Apple is widely expected to boost that. Counterpoint analyst Jeff Fieldhack predicts this year’s new iPhones will sharply increase the market share of 5G devices, resulting in such phones accounting for 20% of domestic smartphone sales by the end of the year. And several equity analysts have started redeploying the “supercycle” term used to predict strong iPhone cycles in the past—though not always accurately. Analysts project total iPhone unit sales will rise 10% in Apple’s current fiscal year ending next September, following two straight years of declines, according to consensus estimates from Visible Alpha.

That in turn has fueled Apple’s stock, which has jumped 59% so far this year even after retreating from its Sept. 1 peak. At more than 31 times forward earnings, the stock remains in its most expensive valuation range in more than a decade.

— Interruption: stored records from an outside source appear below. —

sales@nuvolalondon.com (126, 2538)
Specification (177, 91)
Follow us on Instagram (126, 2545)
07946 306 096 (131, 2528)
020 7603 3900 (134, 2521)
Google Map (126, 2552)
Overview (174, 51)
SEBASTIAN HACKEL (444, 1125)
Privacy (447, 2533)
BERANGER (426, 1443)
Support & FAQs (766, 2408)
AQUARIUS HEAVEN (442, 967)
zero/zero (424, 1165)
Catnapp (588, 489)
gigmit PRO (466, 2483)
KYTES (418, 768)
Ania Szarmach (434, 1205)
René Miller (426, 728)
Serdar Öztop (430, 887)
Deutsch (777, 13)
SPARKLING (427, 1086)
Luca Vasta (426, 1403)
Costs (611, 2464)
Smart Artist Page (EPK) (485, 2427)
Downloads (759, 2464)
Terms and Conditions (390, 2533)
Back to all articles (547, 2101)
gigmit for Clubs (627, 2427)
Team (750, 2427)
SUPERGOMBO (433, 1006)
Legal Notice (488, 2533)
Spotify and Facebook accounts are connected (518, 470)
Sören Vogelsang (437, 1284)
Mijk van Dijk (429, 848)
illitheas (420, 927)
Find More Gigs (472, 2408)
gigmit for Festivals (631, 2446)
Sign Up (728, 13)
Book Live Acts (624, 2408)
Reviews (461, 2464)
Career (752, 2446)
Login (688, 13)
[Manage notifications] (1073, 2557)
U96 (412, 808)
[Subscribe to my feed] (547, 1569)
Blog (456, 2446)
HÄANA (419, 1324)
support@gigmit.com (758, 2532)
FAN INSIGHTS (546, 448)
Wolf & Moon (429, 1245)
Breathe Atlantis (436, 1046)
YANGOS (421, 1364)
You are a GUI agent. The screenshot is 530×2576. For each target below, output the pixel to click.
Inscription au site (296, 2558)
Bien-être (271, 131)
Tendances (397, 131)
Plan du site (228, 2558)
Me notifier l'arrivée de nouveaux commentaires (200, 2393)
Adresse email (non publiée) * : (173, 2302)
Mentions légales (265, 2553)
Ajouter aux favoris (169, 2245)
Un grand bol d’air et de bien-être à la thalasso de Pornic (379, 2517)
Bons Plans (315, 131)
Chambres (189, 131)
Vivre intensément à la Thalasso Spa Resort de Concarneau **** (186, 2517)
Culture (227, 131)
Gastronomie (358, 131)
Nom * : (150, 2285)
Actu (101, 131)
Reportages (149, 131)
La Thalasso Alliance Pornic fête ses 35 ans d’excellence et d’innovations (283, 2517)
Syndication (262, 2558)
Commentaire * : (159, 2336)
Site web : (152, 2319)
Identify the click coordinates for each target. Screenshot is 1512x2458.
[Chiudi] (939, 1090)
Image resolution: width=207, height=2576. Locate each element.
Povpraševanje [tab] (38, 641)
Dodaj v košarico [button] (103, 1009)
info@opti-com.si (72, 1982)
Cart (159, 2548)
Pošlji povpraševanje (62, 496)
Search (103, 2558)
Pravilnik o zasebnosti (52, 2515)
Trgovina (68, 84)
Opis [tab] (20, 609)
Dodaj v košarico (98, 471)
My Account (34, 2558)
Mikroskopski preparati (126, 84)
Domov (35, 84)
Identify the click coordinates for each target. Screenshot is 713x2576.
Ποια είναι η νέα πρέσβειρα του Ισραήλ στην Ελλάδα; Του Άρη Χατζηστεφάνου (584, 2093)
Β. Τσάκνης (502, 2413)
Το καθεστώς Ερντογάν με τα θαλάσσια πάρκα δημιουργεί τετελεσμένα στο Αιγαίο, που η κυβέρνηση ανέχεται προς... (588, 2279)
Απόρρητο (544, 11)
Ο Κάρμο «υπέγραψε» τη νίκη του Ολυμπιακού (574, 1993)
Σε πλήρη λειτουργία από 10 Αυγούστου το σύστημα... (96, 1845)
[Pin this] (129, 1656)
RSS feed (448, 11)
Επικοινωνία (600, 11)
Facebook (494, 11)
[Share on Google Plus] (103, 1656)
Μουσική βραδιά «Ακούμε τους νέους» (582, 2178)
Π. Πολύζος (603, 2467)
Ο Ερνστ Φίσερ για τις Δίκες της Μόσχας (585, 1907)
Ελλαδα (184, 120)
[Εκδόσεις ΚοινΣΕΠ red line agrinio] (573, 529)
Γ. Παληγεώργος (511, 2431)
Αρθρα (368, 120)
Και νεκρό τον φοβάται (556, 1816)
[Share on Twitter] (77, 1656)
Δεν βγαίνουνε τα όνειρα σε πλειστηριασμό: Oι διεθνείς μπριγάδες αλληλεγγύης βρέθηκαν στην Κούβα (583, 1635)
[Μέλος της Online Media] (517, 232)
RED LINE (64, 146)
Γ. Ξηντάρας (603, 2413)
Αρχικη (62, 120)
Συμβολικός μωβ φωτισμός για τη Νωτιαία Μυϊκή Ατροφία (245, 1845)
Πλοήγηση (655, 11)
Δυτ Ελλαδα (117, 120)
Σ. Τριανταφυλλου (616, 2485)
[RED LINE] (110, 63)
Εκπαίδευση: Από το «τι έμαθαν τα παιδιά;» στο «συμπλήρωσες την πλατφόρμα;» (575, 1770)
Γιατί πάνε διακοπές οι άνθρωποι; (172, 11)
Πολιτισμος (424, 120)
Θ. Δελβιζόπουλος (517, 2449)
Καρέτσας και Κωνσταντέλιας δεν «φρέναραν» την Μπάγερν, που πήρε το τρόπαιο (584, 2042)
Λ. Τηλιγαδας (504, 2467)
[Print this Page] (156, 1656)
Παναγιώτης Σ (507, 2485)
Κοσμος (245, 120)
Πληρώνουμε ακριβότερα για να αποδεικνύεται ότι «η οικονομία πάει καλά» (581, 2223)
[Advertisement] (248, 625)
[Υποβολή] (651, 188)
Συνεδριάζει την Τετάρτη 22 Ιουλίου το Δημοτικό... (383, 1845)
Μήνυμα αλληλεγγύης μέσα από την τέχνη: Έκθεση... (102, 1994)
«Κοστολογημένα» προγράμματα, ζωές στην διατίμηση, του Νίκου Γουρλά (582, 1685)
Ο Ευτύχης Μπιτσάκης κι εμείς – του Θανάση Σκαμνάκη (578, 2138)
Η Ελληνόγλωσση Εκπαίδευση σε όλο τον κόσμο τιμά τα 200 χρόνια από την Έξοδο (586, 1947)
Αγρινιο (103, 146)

Is a 5G iPhone worth that? Probably not—if that is the only selling point. Past comparisons are problematic. The last major network transition to the current standard known as LTE took place in the 2010-12 time frame, when smartphones were still a fast-growing business globally. Apple’s first LTE device was the iPhone 5, which launched in late 2012. That device also sparked “supercycle” projections, though sales and the phone’s lower profit margins didn’t quite live up to the hype. Apple’s share price had surged 65% that year ahead of the iPhone 5 launch—and then slid 24% in the remainder of the year.

Smartphone buyers tend to be more motivated by improved features such as screen size, better cameras and longer battery life. The iPhone 6 cycle that kicked off in late 2014 turned out to be Apple’s best ever, thanks to the significant display-size boost that device delivered. And last year’s iPhone 11 Pro models with their triple-lens cameras turned out to be more popular than expected. Analysts believe those models accounted for 28% of Apple’s total iPhone sales volume for the fiscal year that ended in September, compared with the 23% for the previous year’s top-of-the-line iPhone models, according to Visible Alpha.

The success of last year’s iPhones is actually another challenge for this year’s, as smartphone buyers now tend to hold on to their devices for three to four years. Apple still has a strong base of fans willing to line up for whatever the company comes up with each year. Getting enough of them to justify a market value of $2 trillion will be a tall order.